Would you please retype, exactly, the lines of the listing below between the line with "Identify the click" and the line with "News (1014, 48)", inclusive?

=== Records for the task ===

>>>>

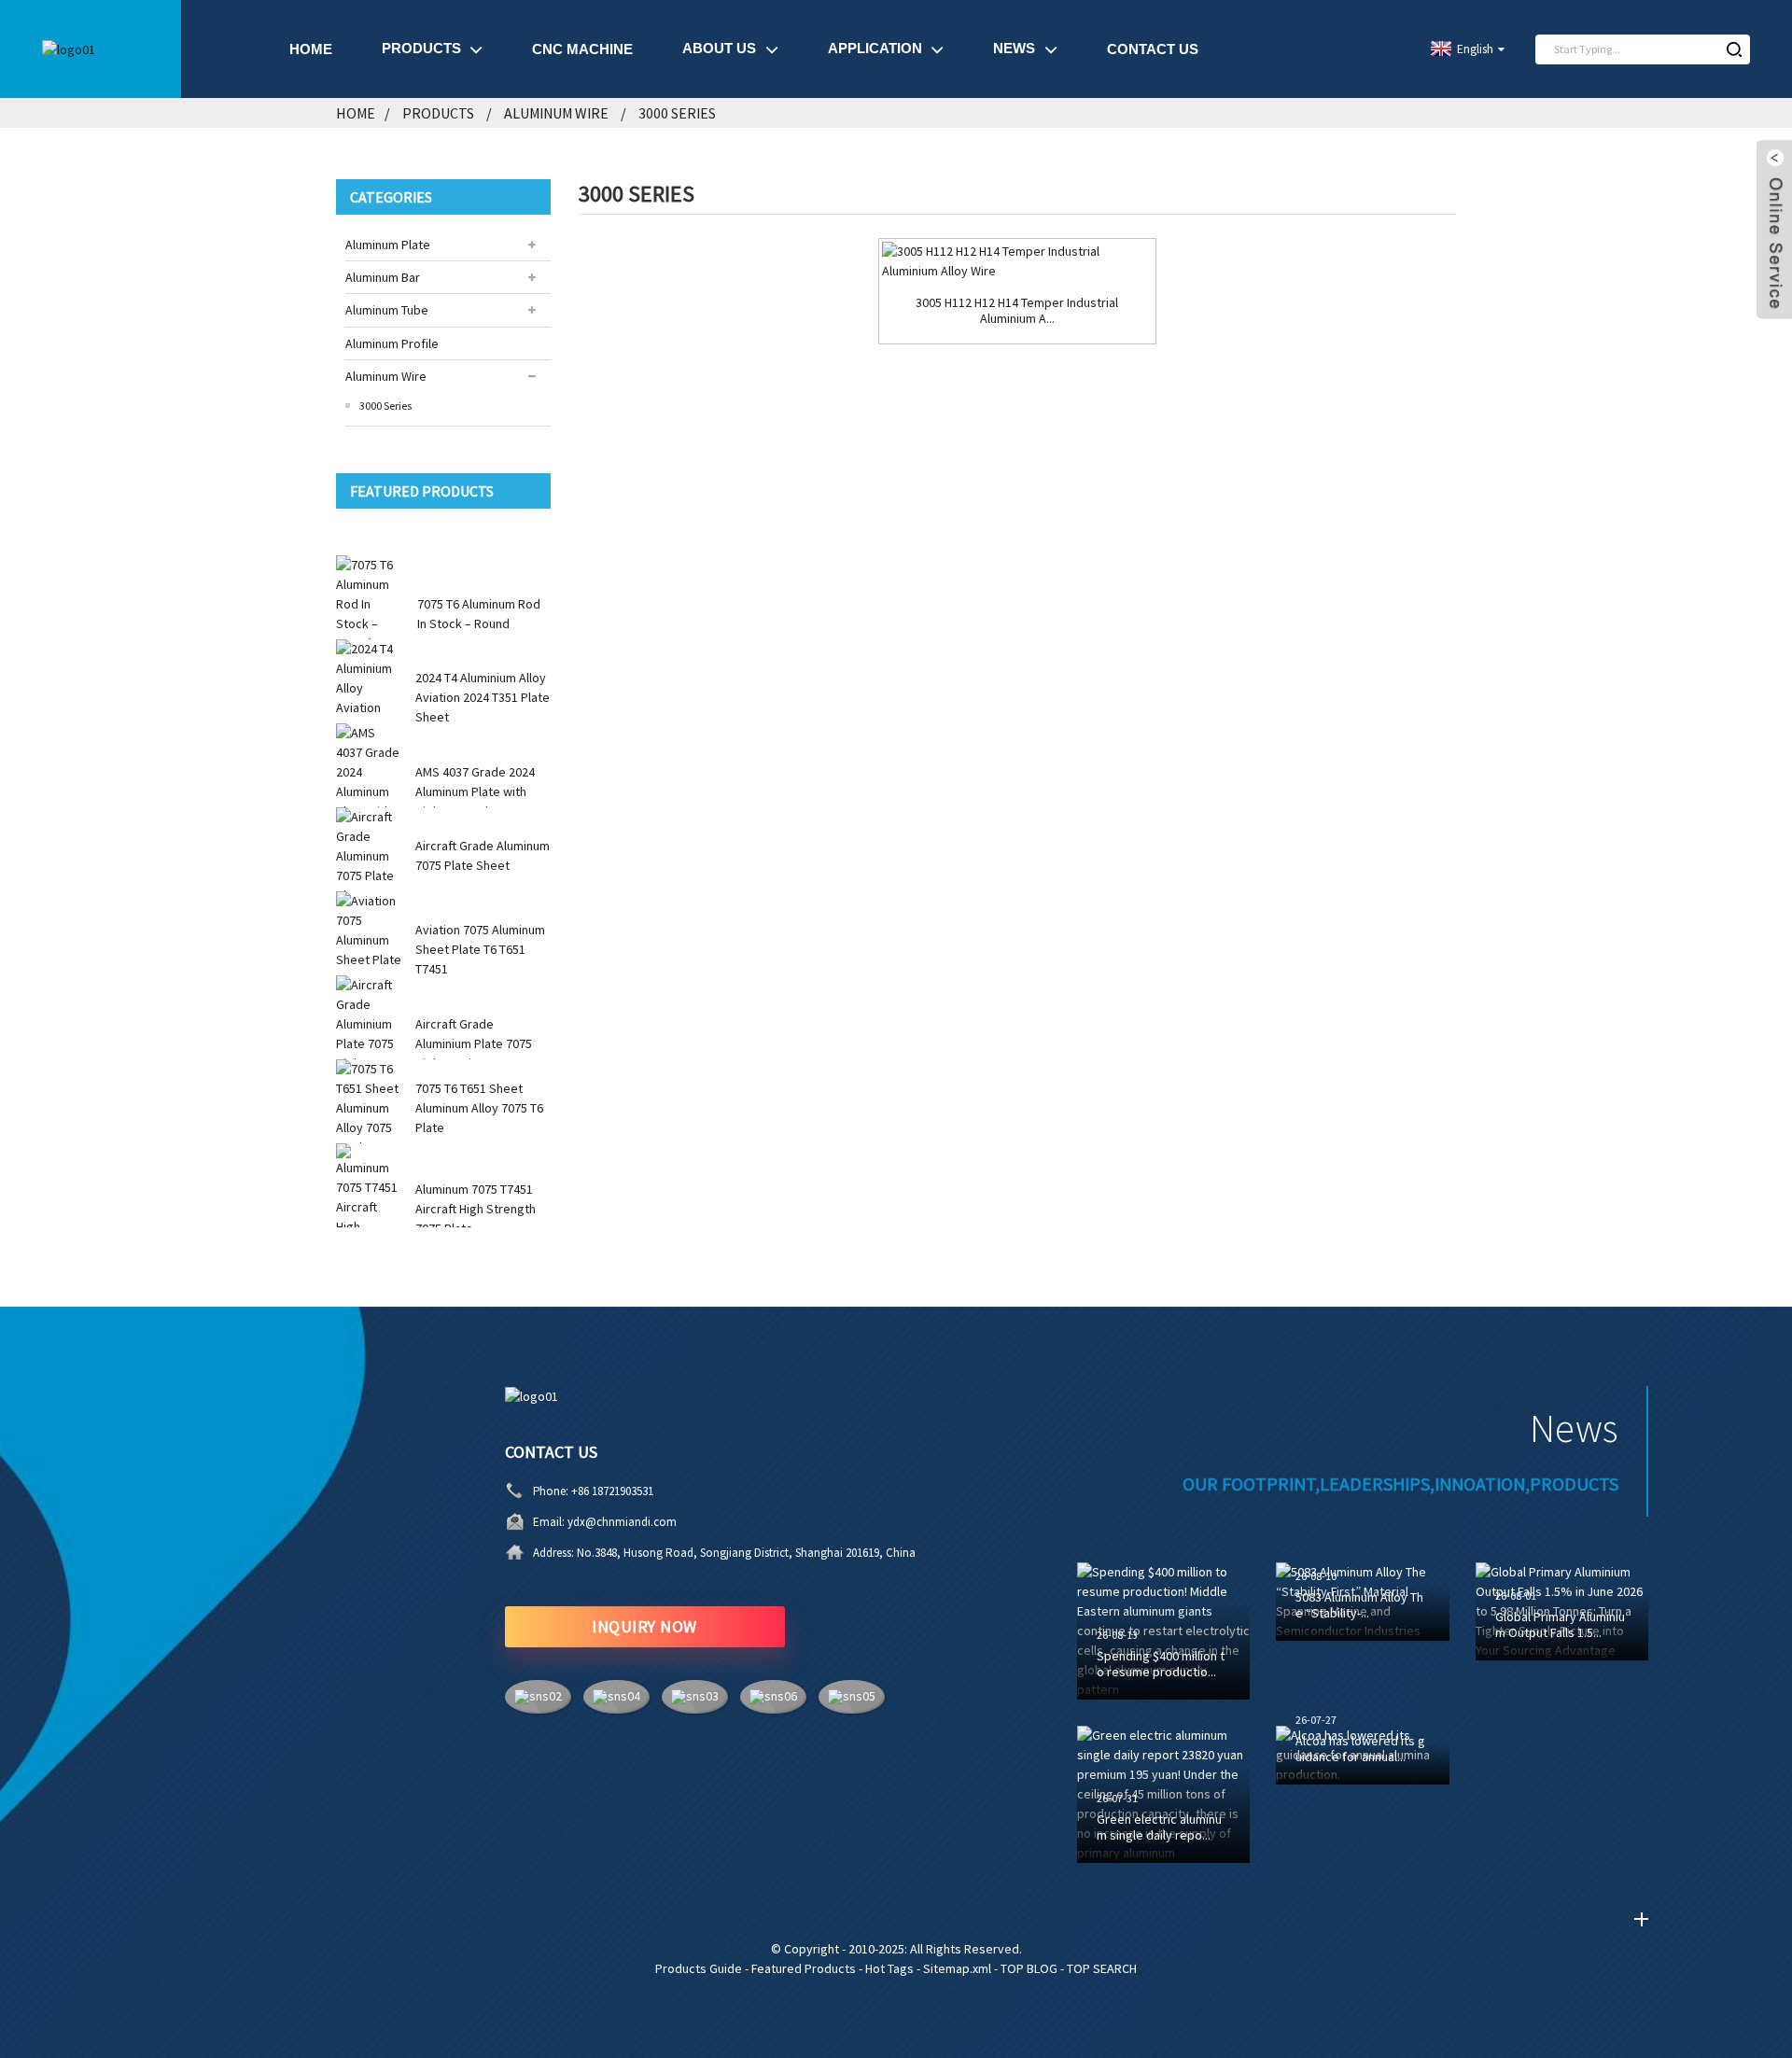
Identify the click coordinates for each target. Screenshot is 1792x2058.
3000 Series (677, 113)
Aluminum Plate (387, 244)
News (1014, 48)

<<<<
>>>>

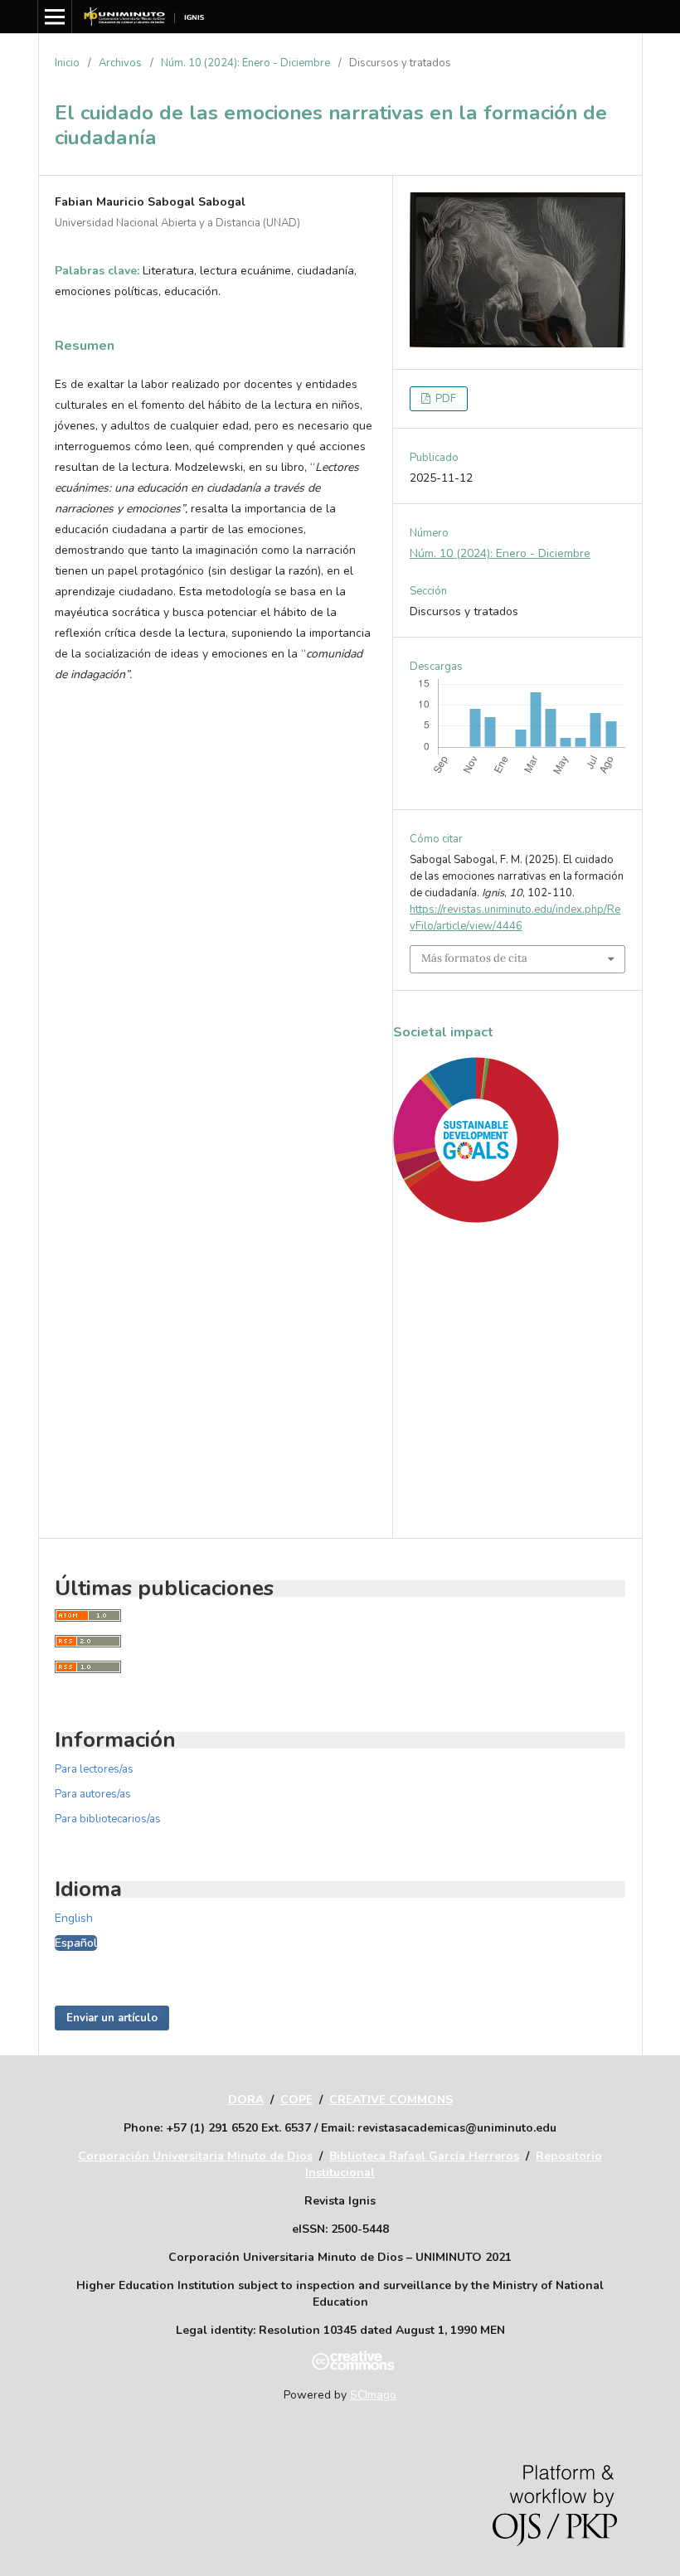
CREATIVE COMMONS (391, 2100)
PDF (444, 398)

<<<<

=== Result of the exercise ===
Identify the click coordinates for each target. Screenshot is 1792x2058.
3000 Series (677, 113)
Aluminum Plate (387, 244)
News (1014, 48)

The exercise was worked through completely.